YOUR ASSIGNMENT> Check every line below for the word "date" and copy the ones that have it.

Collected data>
···

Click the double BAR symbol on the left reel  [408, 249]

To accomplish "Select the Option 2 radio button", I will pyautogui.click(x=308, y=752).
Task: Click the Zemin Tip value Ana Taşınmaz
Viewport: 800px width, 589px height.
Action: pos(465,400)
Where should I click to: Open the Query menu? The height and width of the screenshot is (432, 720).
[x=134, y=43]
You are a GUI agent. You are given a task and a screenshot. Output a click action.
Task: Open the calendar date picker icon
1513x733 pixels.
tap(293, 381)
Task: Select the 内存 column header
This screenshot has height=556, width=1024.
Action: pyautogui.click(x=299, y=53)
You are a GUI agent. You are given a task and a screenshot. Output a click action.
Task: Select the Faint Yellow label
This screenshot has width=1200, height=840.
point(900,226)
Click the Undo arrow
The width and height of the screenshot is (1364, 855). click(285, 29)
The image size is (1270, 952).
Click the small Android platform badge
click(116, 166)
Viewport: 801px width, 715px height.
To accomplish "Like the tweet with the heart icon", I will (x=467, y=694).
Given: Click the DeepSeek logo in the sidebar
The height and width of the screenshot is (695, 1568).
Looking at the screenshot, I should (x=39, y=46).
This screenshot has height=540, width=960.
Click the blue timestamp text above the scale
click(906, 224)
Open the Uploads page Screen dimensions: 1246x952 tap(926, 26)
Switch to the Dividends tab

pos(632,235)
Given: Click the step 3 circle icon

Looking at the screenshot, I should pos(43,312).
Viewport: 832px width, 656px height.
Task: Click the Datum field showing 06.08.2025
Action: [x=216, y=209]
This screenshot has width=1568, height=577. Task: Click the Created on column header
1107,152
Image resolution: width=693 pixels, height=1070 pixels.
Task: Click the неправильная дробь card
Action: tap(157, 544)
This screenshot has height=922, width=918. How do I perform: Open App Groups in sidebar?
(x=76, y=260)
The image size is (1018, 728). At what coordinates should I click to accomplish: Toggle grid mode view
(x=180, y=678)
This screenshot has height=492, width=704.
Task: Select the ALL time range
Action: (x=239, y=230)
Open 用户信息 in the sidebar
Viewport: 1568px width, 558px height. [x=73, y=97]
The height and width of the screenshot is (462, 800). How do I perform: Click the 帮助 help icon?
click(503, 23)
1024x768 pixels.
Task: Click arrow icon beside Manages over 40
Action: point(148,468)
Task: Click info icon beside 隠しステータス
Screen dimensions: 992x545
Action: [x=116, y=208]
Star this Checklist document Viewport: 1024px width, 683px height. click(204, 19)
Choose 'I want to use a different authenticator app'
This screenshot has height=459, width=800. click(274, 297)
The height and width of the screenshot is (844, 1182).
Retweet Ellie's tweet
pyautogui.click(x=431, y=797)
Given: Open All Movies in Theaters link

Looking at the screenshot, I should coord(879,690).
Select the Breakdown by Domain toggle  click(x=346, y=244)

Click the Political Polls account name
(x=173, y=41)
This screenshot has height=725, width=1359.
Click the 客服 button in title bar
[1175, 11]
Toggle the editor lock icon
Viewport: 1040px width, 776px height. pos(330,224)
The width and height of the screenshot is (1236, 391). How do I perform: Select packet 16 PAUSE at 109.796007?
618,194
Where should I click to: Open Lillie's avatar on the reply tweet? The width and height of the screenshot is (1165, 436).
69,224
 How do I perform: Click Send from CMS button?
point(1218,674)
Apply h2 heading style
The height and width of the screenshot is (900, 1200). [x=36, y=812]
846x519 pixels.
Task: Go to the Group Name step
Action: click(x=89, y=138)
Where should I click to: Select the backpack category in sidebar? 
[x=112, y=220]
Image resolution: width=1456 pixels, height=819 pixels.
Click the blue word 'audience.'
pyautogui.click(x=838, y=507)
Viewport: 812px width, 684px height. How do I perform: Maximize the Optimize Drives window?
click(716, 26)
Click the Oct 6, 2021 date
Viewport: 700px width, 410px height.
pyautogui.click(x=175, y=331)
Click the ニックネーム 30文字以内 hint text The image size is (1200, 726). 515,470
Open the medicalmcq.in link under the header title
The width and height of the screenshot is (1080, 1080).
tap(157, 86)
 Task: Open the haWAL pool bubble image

···

EXERCISE RESULT>
Task: Open the calendar date picker icon
Click the Oct 6, 2021 date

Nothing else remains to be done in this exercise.